Kadınlar yüzlerinin, gözlerinin ve hatta ayaklarının fotoğraflarını, tanımadıkları kişilere gönderiyor. Erkekler de yedikleri yemekleri ve haltları fotoğraflıyorlar.
"Seçim" denilince hep siyaseti düşünürüz. Oysa bir de "Eş seçimi" var insanların yaşamında... Bu Pazar siyasetteki "Seçim" kadar önem taşıyan "Eş seçimi"ne girmeyi deneyelim mi?

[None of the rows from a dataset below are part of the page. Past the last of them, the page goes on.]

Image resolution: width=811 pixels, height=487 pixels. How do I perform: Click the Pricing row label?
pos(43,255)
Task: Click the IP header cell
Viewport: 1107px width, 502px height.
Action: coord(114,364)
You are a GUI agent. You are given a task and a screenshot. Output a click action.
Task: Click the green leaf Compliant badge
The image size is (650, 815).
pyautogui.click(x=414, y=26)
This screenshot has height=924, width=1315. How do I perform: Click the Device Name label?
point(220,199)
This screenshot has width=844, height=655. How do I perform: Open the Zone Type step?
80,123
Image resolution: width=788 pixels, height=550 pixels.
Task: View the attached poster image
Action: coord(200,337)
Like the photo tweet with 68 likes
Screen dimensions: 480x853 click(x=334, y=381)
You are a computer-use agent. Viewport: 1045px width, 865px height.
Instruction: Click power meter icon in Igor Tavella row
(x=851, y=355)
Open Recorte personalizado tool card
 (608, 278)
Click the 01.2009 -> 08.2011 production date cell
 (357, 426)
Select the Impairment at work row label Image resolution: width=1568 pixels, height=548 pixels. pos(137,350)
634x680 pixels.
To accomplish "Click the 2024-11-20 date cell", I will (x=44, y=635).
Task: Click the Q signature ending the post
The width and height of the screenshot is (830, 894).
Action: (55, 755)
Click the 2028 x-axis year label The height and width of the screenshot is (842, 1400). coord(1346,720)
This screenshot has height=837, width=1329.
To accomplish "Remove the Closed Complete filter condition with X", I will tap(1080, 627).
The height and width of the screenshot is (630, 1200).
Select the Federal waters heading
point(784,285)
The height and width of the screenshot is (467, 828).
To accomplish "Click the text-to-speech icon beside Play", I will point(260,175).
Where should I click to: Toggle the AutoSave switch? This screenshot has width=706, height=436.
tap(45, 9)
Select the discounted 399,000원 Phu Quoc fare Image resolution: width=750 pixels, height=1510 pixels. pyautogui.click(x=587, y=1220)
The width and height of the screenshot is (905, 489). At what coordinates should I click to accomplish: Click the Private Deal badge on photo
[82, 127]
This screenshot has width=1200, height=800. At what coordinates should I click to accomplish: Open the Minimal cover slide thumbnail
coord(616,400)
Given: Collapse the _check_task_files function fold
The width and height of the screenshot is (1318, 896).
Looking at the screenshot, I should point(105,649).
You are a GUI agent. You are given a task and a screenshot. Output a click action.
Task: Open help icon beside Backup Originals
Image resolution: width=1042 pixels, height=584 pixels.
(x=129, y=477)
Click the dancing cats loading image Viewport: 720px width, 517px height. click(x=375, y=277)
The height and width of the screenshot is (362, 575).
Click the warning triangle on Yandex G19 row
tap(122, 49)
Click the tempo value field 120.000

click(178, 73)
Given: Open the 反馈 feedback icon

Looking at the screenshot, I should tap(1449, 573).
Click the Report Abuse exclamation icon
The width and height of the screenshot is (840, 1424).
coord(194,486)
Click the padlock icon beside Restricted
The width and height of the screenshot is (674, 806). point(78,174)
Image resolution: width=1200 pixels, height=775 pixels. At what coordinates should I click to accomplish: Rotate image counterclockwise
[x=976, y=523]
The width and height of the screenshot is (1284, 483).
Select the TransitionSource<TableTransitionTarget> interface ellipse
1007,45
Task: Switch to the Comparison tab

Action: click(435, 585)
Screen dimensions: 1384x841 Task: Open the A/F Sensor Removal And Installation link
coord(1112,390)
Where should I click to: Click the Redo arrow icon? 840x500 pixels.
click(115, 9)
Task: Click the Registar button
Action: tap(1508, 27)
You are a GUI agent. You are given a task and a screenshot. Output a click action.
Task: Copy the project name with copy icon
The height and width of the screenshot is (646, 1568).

Mesela İngiltere'deki bilimsel bir araştırmada "Erkekler kendilerinden daha az zeki olan kadınları eş olarak seçiyorlar" bulgusuna ulaşılmıştı. Buna göre zeki kadınların evlilikleri güçlüklerle dolu olurmuş.
Kim kimi seçer?
Acaba bu tür "Bilimsel Araştırma"ların sonuçları, hayatın gerçeklerini de yansıtır mı? Hayatın gerçeklerine dönersek, akıllı kadınların, fazla akıllı olmayan ama çok çalışan, güvenilir erkekleri seçtiklerini görürüz. Fazla akıllı olmayan başarılı erkekler çok çalıştıkça, akıllı kadınlar daha az çalışır ve daha iyi yaşar, çok tatil yaparlar.
Akıllı kadınlar, akılsız kocaları başarıdan başarıya koşarlarken, onların egolarını pompalarlar. Akıllı kadın hem koca dırdırından kurtulur, hem de kendine ait zamanı çoğalır. Erkek kendince "Çok önemli" gördüğü siyaset ve makro- ekonomi benzeri konulara kapıldıkça, asıl önemli olan konularda ipi, akıllı karısına daha çok kaptırır.
Zavallı erkekler
Annesinden başlayarak hayatta tanıyacağı tüm kadınlar erkeği "Sen güçlüsün, akıllısın, üstünsün" diyerek bilinçli olarak programlamış ve yanıltmıştır... Dış dünyadaki bütün zorluklara erkek itilmiştir.
"Bilişim Çağı"nda, beden gücü yerini beyin gücüne bırakırken bunun yansımalarını "Erkek Dünyası"nın çöküp dağılması ile anlayacağız... Ama o zamana kadar akılsız erkeklerin evlerinin dışındaki dünyanın her alanını kavgalara boğan söylemleri ve eylemleri ile birlikte yaşamak durumundayız.